Periodista invitada: Michelle Acevedo Vélez
Recordar las primeras veces es un hábito permanente. Algunos padres conservan el primer diente de leche que se les cayó a sus hijos, muchas personas atesoran el recuerdo del primer beso que dieron y hay quienes se niegan a olvidar aquello que compraron con su primer salario. Sin embargo, poco se habla de las últimas veces, quizás porque traen consigo la nostalgia de algo que parece que nunca volverá.
Un día, fue la última vez que usé rueditas de entrenamiento para montar en bicicleta, la última vez que salí a jugar con mis amigos de la cuadra y, sin pensarlo, la última vez que alenté al DIM en el Atanasio.
Fue un partido contra Boyacá Chicó. Era pequeña y mi mamá no me dejaba ir al estadio de rojo porque le daban miedo las peleas entre barras bravas así que usé una insípida camiseta amarilla. La tribuna oriental estaba a reventar y esa tarde cantamos un gol que marcó la victoria del Poderoso.
Después de eso vino una temporada oscura para el Equipo del Pueblo. Fueron tantos fracasos y una crisis prolongada que de alguna u otra forma me distancié del ritual de visitar el Atanasio, algo no muy propio de un verdadero hincha rojo, acostumbrado a perder hasta el cansancio.
Un jueves de febrero ocurrió el milagro. Me obsequiaron entradas para el duelo versus Llaneros y contra todo pronóstico me encaminé al reencuentro, una cita con la afición, lo extraordinario de una tradición.
La cábala funcionó: el equipo asestó en la red contraria tres golazos en medio del fulgor de una noche emocionante.
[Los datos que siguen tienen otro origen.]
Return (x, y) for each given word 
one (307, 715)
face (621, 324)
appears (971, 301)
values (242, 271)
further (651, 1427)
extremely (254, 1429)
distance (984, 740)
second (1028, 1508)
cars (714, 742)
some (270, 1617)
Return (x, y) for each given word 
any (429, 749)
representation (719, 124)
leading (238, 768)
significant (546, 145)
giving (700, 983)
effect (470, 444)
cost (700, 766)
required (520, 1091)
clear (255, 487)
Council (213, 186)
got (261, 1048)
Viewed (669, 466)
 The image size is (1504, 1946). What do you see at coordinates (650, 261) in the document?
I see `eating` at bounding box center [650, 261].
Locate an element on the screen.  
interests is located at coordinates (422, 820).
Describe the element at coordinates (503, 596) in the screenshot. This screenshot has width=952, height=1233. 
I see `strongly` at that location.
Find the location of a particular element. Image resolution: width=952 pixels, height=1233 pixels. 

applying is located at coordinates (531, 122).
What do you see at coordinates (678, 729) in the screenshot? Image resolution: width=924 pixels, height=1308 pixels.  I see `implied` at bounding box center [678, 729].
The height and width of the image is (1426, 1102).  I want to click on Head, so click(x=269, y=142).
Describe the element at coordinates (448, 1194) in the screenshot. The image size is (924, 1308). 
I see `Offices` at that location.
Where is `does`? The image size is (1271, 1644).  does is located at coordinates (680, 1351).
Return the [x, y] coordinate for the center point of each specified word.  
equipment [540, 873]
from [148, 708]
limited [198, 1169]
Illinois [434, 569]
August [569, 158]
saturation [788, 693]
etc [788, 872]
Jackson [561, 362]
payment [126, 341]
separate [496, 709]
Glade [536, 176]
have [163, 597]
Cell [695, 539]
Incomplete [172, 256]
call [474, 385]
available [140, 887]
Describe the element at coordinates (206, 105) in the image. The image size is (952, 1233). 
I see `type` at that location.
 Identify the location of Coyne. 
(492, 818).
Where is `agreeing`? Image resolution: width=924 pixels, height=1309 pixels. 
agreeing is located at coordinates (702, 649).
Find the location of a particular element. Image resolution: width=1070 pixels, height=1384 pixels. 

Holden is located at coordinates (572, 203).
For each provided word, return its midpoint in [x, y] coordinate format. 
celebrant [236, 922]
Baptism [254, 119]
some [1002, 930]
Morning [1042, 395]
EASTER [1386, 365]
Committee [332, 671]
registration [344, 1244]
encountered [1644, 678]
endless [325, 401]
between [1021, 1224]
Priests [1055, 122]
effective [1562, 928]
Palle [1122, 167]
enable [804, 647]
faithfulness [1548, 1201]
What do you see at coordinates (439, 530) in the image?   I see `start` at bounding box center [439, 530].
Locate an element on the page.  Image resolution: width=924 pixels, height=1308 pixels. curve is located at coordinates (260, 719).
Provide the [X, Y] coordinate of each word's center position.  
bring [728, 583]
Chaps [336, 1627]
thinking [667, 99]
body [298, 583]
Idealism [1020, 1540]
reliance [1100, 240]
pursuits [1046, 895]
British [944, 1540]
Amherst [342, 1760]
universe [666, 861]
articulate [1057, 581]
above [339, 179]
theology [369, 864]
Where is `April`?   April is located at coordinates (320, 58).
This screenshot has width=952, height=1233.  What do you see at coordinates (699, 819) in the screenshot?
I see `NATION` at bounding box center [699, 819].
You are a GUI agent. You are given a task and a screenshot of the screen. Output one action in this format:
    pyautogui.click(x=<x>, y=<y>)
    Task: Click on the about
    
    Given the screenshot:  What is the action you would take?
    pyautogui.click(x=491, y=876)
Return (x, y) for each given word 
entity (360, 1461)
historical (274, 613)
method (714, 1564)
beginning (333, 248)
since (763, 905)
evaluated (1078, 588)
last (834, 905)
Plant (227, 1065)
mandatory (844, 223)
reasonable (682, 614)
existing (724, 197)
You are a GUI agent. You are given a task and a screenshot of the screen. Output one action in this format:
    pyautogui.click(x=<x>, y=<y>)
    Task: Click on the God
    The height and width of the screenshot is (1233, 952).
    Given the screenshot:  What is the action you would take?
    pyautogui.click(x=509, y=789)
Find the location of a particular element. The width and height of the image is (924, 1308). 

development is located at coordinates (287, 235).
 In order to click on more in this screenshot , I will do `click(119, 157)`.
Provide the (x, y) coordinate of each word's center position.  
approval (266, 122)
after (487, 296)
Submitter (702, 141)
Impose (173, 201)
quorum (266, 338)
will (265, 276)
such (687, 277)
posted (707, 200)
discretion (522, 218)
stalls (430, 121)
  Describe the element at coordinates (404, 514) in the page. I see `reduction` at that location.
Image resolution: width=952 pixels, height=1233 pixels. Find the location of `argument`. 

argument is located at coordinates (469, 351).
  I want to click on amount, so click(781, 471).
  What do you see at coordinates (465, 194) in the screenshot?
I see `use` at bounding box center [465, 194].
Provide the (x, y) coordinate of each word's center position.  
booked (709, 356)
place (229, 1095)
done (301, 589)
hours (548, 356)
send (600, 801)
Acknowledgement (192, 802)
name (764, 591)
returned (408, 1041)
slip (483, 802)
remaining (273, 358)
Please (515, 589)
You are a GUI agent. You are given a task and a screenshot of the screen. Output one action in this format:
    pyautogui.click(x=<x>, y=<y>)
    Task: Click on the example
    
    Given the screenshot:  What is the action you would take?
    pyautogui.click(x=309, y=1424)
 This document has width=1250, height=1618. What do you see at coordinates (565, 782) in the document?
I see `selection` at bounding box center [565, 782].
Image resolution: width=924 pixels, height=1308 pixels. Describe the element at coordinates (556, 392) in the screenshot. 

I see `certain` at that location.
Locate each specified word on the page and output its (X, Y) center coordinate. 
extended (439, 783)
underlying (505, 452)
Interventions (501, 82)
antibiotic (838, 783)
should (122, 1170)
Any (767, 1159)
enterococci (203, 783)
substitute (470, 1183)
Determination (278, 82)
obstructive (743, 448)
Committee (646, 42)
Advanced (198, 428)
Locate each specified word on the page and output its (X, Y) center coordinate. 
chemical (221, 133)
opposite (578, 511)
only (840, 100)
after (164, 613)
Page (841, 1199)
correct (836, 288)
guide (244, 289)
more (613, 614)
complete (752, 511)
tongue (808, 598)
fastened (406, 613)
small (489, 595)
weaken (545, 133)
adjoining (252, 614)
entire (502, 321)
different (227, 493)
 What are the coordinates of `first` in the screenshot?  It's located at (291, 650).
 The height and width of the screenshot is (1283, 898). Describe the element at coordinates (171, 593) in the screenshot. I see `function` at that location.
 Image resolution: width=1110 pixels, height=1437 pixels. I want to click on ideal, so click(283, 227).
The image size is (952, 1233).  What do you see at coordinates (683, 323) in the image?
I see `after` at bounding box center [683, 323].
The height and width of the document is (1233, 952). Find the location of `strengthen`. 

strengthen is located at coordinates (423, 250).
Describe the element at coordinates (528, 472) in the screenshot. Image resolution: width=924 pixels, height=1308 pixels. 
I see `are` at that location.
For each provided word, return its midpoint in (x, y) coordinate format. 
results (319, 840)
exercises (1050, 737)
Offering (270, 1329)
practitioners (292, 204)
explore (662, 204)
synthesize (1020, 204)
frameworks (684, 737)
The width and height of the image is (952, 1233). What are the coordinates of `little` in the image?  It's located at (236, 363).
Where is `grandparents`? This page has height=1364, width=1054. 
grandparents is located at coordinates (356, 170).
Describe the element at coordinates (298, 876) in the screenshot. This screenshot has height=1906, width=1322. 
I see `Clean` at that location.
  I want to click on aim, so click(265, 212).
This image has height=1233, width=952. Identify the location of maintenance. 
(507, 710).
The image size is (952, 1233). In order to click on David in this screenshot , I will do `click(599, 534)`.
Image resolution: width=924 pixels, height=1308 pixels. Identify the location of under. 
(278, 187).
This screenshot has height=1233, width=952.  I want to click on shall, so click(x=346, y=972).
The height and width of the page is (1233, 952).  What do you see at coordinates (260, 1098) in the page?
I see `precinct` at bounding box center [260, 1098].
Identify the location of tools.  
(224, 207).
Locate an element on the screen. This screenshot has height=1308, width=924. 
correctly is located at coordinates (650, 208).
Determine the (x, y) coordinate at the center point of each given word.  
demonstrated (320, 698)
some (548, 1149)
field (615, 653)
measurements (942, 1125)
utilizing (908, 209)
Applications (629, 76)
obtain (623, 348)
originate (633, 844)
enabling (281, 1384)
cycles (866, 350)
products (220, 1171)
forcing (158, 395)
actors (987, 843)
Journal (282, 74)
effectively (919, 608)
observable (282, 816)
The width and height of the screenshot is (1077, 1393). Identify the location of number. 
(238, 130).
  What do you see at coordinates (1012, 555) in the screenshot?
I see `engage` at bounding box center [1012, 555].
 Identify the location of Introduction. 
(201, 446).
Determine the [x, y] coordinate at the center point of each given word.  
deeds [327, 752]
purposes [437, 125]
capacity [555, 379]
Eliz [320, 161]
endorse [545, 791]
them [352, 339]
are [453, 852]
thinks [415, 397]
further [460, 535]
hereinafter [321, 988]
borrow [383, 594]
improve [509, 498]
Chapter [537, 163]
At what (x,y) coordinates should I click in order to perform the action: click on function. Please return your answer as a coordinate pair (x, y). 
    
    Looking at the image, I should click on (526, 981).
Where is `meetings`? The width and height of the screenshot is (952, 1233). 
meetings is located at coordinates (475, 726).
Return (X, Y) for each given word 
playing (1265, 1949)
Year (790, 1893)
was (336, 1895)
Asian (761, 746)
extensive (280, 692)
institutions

Al ritmo de la Murga se repartieron aplausos y ovaciones, el olor de las bengalas y el sabor de las obleas selló un momento singular.
Y no es para menos, pues el triunfo puso al DIM a encabezar la tabla y a conservar un invicto que ilusiona, así es, la primera palabra de alguien que cae nuevamente en las redes del fanatismo.
Chaverra, Sandoval y Londoño sentenciaron la vez que volví al estadio, que podría confundirse con otra primera vez, pero que con seguridad no será la última.